The interim financial statements included in the half-yearly report have been prepared in accordance with International Accounting Standard 34, ‘Interim Financial Reporting’, as adopted by the European Union and the Disclosure Guidance and Transparency Rules sourcebook of the United Kingdom’s Financial Conduct Authority.

As disclosed in note 1 to the interim financial statements, the financial reporting framework that has been applied in the preparation of the full annual financial statements of the Group is applicable law and International Financial Reporting Standards (IFRSs) as adopted by the European Union.

Responsibilities for the interim financial statements and the review

Our responsibilities and those of the directors

The half-yearly report, including the interim financial statements, is the responsibility of, and has been approved by, the directors. The directors are responsible for preparing the half-yearly report in accordance with the Disclosure Guidance and Transparency Rules sourcebook of the United Kingdom’s Financial Conduct Authority.

Our responsibility is to express a conclusion on the interim financial statements in the half-yearly report based on our review. This report, including the conclusion, has been prepared for and only for the company for the purpose of complying with the Disclosure Guidance and Transparency Rules sourcebook of the United Kingdom’s Financial Conduct Authority and for no other purpose. We do not, in giving this conclusion, accept or assume responsibility for any other purpose or to any other person to whom this report is shown or into whose hands it may come save where expressly agreed by our prior consent in writing.

What a review of interim financial statements involves

We conducted our review in accordance with International Standard on Review Engagements (UK and Ireland) 2410, ‘Review of Interim Financial Information Performed by the Independent Auditor of the Entity’ issued by the Auditing Practices Board for use in the United Kingdom.

A review of interim financial information consists of making enquiries, primarily of persons responsible for financial and accounting matters, and applying analytical and other review procedures. A review is substantially less in scope than an audit conducted in accordance with International Standards on Auditing (UK) and, consequently, does not enable us to obtain assurance that we would become aware of all significant matters that might be identified in an audit. Accordingly, we do not express an audit opinion.

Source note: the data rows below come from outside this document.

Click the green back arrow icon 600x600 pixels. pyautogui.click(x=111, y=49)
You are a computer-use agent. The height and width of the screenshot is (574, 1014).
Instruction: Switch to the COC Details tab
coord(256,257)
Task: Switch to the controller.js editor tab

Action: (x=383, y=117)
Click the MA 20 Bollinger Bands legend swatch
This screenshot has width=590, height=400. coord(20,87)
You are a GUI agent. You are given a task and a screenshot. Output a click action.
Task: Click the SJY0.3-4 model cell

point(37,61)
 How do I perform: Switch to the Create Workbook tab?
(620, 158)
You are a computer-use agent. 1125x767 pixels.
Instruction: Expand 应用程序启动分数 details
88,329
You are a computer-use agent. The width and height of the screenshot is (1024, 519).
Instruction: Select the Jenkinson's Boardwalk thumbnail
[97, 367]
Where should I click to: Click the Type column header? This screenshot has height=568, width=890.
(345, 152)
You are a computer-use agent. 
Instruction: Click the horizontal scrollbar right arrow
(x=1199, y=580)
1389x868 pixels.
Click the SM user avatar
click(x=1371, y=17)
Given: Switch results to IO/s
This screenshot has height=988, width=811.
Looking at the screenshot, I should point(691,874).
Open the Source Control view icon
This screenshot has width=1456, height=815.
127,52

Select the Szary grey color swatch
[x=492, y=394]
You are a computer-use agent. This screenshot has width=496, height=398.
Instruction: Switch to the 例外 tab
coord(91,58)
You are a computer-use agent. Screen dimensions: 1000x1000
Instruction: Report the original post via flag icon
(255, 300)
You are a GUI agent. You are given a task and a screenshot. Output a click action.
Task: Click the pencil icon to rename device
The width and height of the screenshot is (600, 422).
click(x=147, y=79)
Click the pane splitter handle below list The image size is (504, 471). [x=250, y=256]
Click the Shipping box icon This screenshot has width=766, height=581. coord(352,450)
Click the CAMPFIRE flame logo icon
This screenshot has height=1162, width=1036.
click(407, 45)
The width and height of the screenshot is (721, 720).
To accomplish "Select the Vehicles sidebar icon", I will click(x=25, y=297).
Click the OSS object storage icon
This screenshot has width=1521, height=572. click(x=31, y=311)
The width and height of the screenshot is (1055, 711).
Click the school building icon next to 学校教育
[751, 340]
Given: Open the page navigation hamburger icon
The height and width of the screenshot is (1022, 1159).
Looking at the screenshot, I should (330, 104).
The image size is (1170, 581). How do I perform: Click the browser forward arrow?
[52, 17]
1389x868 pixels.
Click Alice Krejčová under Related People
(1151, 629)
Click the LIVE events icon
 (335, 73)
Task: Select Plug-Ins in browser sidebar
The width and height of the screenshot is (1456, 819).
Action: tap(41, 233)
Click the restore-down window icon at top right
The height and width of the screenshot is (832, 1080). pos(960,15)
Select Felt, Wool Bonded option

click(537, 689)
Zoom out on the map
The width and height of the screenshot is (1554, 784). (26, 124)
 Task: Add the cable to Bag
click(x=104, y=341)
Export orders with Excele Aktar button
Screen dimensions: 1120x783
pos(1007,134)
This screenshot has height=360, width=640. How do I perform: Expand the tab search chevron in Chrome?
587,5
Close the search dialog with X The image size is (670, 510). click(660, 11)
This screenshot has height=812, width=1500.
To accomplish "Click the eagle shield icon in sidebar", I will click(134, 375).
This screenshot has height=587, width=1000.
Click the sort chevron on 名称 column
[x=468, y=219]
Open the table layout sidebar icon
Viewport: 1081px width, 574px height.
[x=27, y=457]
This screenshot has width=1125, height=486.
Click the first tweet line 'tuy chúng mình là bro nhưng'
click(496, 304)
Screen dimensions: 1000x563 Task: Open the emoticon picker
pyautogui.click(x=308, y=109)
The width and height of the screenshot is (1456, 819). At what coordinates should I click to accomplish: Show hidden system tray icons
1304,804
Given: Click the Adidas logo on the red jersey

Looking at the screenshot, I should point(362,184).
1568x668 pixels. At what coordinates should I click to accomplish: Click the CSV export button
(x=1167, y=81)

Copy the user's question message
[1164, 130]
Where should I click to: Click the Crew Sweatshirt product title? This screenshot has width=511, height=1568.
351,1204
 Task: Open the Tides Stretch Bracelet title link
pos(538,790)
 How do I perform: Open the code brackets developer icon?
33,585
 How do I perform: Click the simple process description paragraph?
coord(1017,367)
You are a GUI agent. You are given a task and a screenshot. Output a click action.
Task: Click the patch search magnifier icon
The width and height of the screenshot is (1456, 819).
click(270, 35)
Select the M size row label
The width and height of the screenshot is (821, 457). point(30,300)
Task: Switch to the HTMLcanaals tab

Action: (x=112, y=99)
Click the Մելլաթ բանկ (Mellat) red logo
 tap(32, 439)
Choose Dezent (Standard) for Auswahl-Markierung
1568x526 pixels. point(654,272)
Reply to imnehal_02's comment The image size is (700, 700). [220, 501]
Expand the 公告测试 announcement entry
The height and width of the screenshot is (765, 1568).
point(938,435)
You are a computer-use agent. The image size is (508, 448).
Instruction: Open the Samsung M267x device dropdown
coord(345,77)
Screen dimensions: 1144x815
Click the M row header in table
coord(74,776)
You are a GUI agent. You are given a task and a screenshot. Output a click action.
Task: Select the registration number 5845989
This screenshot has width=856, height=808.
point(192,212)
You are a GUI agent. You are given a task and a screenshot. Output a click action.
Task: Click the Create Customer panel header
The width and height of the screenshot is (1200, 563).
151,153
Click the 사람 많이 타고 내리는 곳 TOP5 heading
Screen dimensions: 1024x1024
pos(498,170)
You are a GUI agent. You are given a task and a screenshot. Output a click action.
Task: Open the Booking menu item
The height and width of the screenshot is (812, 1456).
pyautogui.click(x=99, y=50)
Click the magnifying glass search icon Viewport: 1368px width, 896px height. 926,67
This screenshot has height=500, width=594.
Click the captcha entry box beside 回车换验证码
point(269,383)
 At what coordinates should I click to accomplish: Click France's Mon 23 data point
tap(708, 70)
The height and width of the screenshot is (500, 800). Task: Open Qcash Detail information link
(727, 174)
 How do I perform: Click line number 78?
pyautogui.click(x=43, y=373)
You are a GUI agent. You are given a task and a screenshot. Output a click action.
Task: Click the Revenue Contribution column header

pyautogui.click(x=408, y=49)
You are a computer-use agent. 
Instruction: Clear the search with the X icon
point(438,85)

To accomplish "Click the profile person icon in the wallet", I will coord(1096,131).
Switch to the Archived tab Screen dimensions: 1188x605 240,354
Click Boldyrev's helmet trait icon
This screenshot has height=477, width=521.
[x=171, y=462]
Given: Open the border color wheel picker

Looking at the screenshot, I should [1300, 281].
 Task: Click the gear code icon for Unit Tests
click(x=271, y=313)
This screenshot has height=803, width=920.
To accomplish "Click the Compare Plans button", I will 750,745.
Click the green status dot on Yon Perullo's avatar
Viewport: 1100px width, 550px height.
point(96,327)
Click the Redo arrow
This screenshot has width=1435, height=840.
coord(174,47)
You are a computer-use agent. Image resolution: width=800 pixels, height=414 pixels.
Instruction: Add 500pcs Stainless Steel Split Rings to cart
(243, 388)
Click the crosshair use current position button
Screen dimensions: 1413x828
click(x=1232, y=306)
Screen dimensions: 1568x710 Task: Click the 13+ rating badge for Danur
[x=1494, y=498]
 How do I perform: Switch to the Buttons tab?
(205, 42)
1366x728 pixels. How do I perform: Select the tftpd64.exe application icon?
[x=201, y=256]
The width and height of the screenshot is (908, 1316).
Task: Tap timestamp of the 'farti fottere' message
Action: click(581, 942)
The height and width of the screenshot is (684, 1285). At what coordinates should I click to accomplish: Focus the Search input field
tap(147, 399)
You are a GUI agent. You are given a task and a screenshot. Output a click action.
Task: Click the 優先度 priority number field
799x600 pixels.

We have read the other information contained in the half yearly report and considered whether it contains any apparent misstatements or material inconsistencies with the information in the interim financial statements.

 

 

PricewaterhouseCoopers LLP

Chartered Accountants

London

8 August 2019

 


[1] Financial results for 2018 have been restated for the impact of IFRS 16 “Leases”. A reconciliation is provided in note 2.

[2] Throughout this report, Net Revenue as presented on the Statement of Comprehensive Income Statement is referred to as “Revenue”.

[3] Segment adjusted EBITDA represents adjusted EBITDA before central costs. A reconciliation to operating profit is shown in note 4.

[4] Adjusted EBITDA represents operating profit before depreciation and amortisation, share based payments and associated social security costs, foreign exchange gains / (losses)  and exceptional items. A reconciliation between adjusted EBITDA and operating profit is shown in note 4.

[5] Free cash flow has been redefined and now represents net cash flows from operating and investing activities including the payment of lease liabilities but excluding the purchase of loans through private funds and ABS warehouses which are primarily funded through bank borrowings. A calculation is provided in note 16.